The time goes very quickly when you are racing. The day gets split up into four hour lots. Sail changes can take half an hour and they often happen on the watch change so if you do it before the end of your watch, it can take a couple of hours to actually get in your bunk which will mean just an hour of sleep. If we break something, it has to be fixed and you stay there until it is fixed.

Everybody helps to change a sail regardless of whether they are on or off watch – you can go for days without changing sail but sometimes you can do five sail changes in a watch, almost every hour.

Once you go off watch, there will hopefully be a meal waiting. It’s all freeze-dried food – no fresh food -so you will take you breakfast, lunch or dinner. Breakfast is muesli or porridge.

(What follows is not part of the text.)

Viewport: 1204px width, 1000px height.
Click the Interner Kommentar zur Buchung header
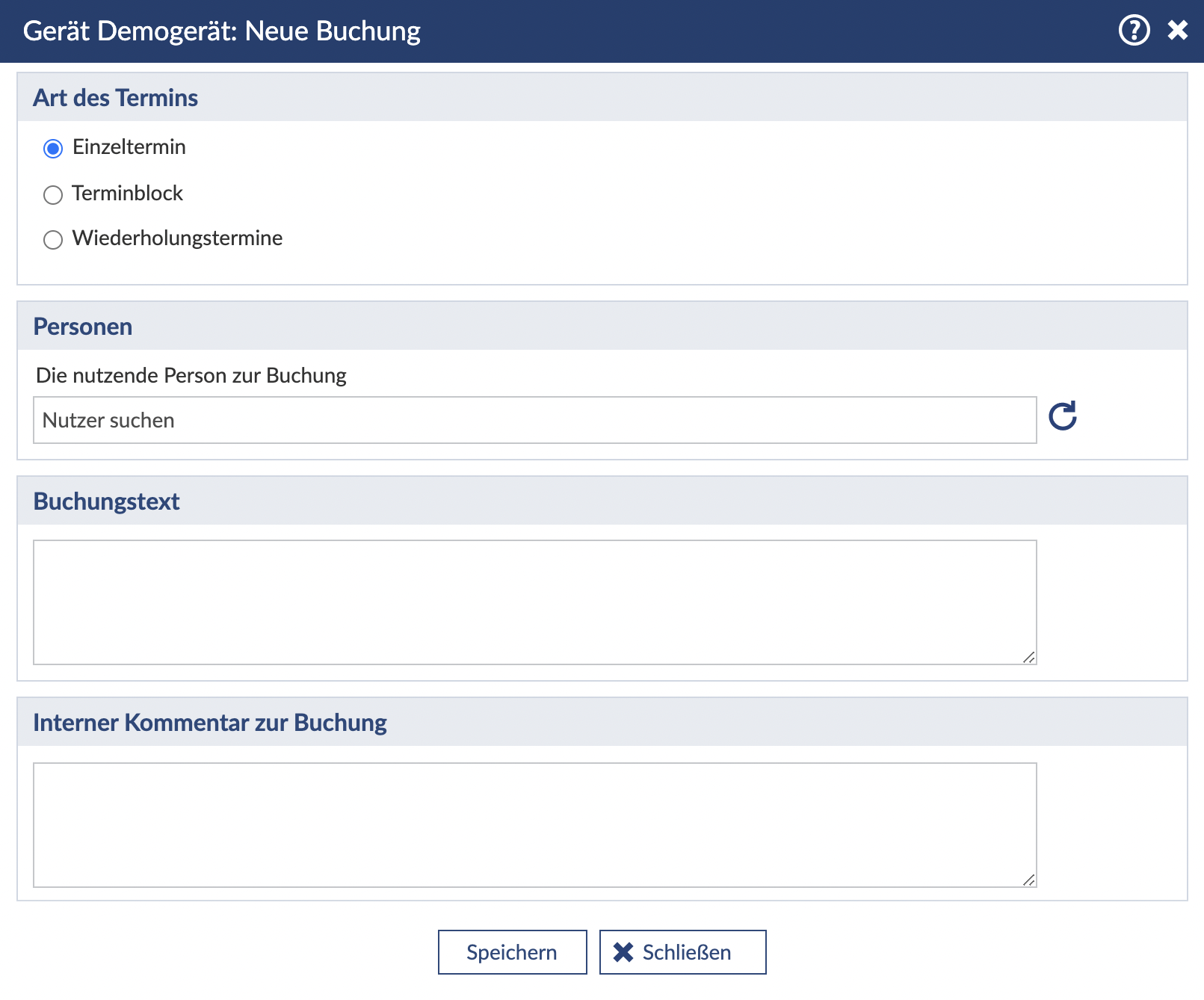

Lunch and dinner are chilli con carne, or lasagne or roast beef. The meals are available at 0600, 1200 and 2100 so when I come off watch at 8am, breakfast is two hours old and kept semi-warm in a big stainless steel pot.

It’s pretty terrible and we eat in a stainless steel dog bowl with a spoon. There are five dogbowls, five spoons and five coffee cups. We share everything.

You always clean up afterwards – that’s a golden rule. Same with the toilet. You clean up afterwards. Then I climb into the bunk and go straight to bed for a couple of hours sleep.

You can get in a firefight at any time so you get in your bunk whenever you can. Then back on deck just before 12 with the same routine with hopefully something different to eat. 
 

 
If it rains, we will rip up on deck with some shampoo and have a wash. We have wetwipes on board – we are allocated two or three each a day. If you go to the toilet you wash your face, behind your ears, under your arms and finish off with your bum. You do not do it in reverse order. We live like heathens.

Some guys go to the toilet off the back of the boat but it is safer to do it on the loo when it is rough. There is not a lot of privacy on board so you can’t afford to have any inhibitions.

It is the hardest thing on the boat to do. You have to wriggle in, take all the clothes and harness off and get your pants down then get in position, do your business as the boat is leaping off the waves and pump it out of the boat as quickly as you possibly can or it will end up in your lap. Then you have to clean up and clean out.

I have become nocturnal on boats. It is so hot in the tropics during the night that you look forward to sailing at night when it’s cooler. It’s the complete opposite in the Southern Ocean when you can’t wait for the sun to come up because you have been sailing off the end of the earth for hours on end which is really hairy.

Sometimes I wonder why we do this until you get a magical moment – and we get loads of those.